EXERCISE BRIEF: Write out everything from the row containing "Find the location" down to the row containing "paste the selected", both included, keeping every character unchanged and leaving out the pictures.

Start of RECORDS SUPPLIED

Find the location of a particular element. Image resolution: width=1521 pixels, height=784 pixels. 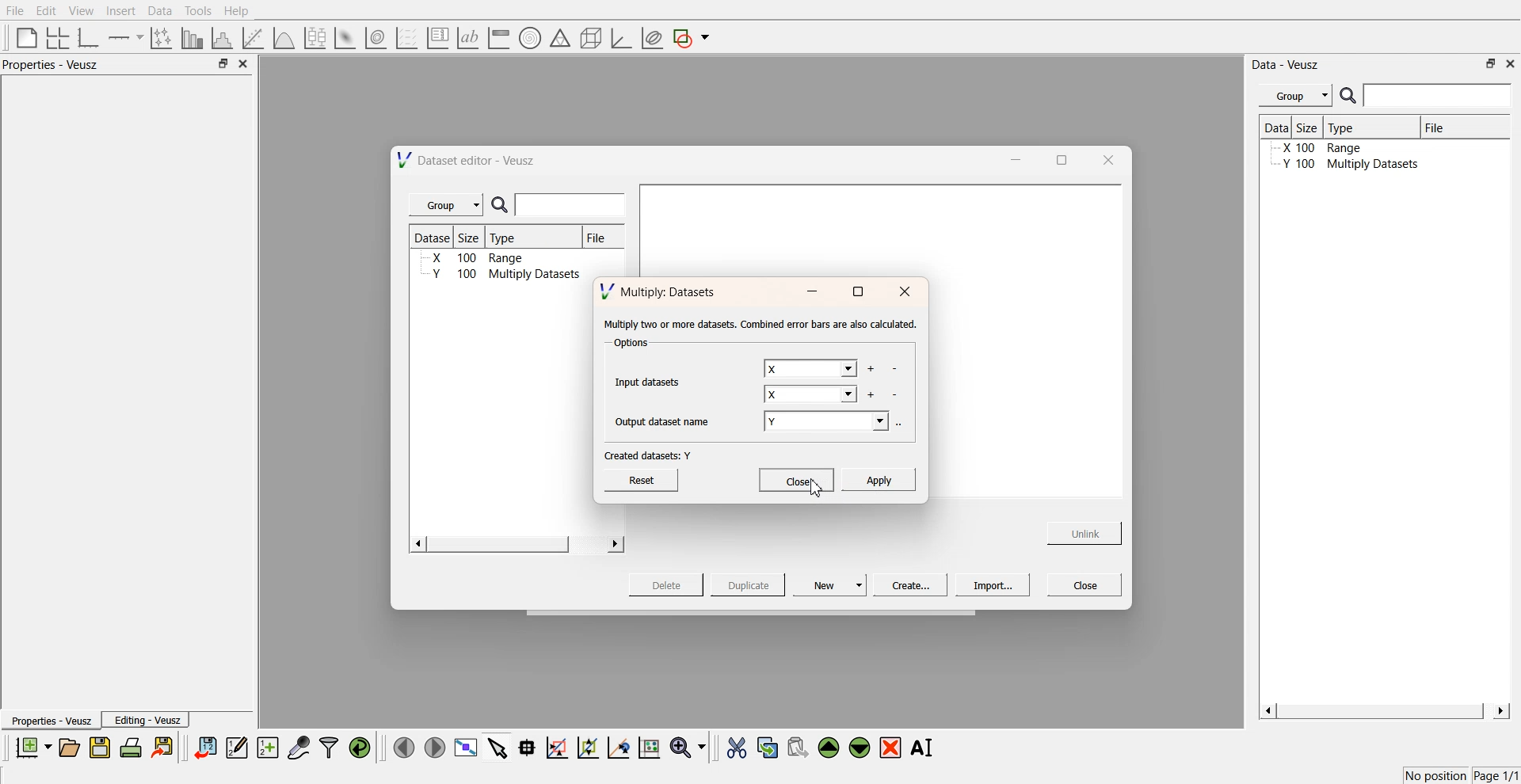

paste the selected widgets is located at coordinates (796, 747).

End of RECORDS SUPPLIED
Start of RECORDS SUPPLIED

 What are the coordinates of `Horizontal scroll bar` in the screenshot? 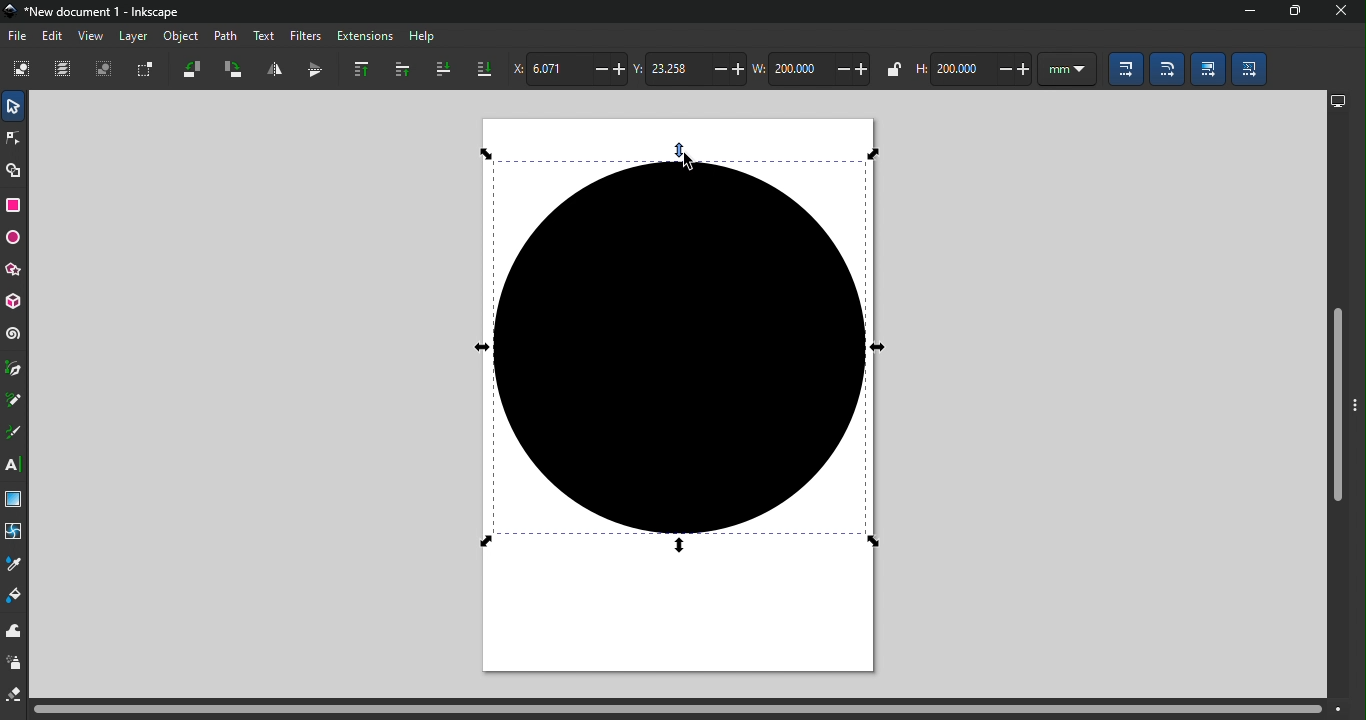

End of RECORDS SUPPLIED
Start of RECORDS SUPPLIED

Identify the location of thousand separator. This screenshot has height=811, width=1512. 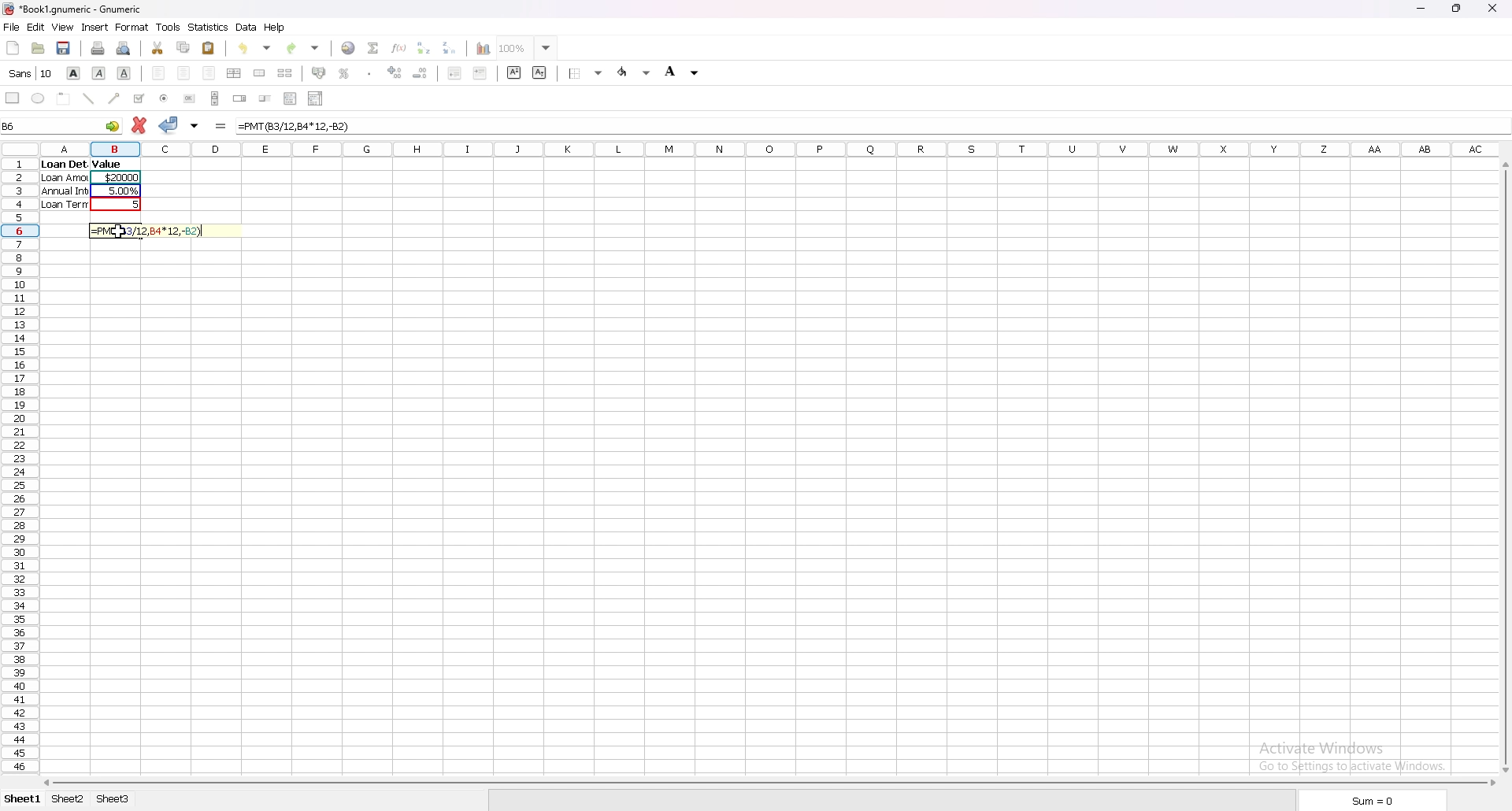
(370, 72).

End of RECORDS SUPPLIED

OUTPUT BELOW:
Find the location of a particular element. Image resolution: width=1521 pixels, height=784 pixels. 

paste the selected widgets is located at coordinates (796, 747).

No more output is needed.